Commits · 5ecbb174015ebbde7bfaf3e129b7f4e7daface61 · OpenDAS / d2go

02 May, 2023 1 commit

Use FSDP.STATE_DICT_TYPE = SHARDED_STATE_DICT by default · 5ecbb174

Anthony Chen authored May 02, 2023

Summary:
Pull Request resolved: https://github.com/facebookresearch/d2go/pull/535

Use `FSDP.STATE_DICT_TYPE = SHARDED_STATE_DICT` for FSDP checkpointing by default.` FSDP.USE_LOCAL_STATE_DICT` will be deprecated in the future.

# Note
After the change, config usage of `FSDP.USE_LOCAL_STATE_DICT` will not be picked up by code: it will be superseded by the default type of FSDP.STATE_DICT_TYPE instead

Reviewed By: tglik

Differential Revision: D45413143

fbshipit-source-id: e7bc2d5dc04ac09004cb89353333be020a9c80b5

5ecbb174

13 Jan, 2023 1 commit

Support local state dict checkpointing for FSDP · eea6339f

Anthony Chen authored Jan 12, 2023

Summary:
Pull Request resolved: https://github.com/facebookresearch/d2go/pull/457

## Context:

The Pytorch FSDP (Fully Sharded Data Parallel) backend supports two checkpointing modes.
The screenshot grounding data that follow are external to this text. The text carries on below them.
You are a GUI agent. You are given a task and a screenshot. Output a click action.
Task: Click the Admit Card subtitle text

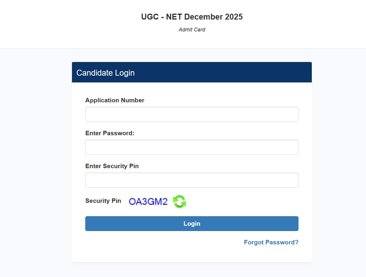click(x=192, y=29)
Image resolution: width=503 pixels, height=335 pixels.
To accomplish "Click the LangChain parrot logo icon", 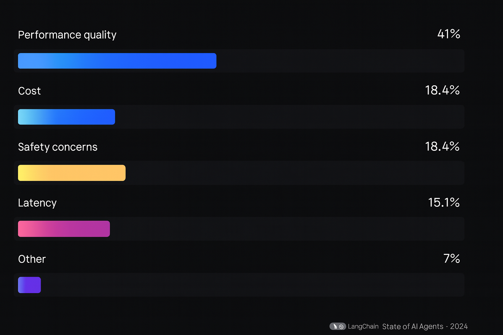I will (x=338, y=326).
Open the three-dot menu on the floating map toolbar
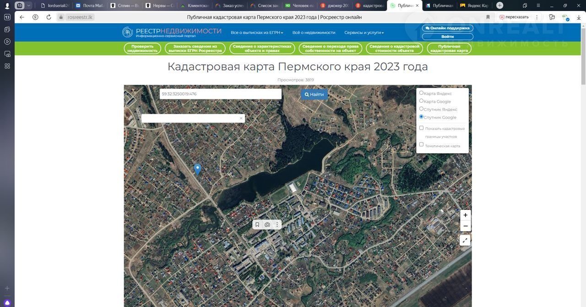This screenshot has height=307, width=586. coord(277,225)
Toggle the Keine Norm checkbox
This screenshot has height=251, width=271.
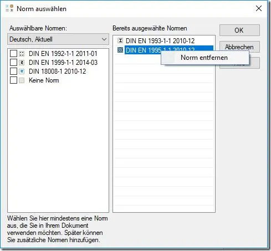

The first one is full_state_dict mode, where each FSDP worker summons parameters from other workers to produce a global state dict that can be loaded by non-FSDP models. This mode is the desired mode for checkpointing because checkpoint structures and key names follows the default convention. It's already supported in D39228316 (https://github.com/facebookresearch/d2go/commit/02625ff83207b836df349eadc4a61eb3d4a5810c)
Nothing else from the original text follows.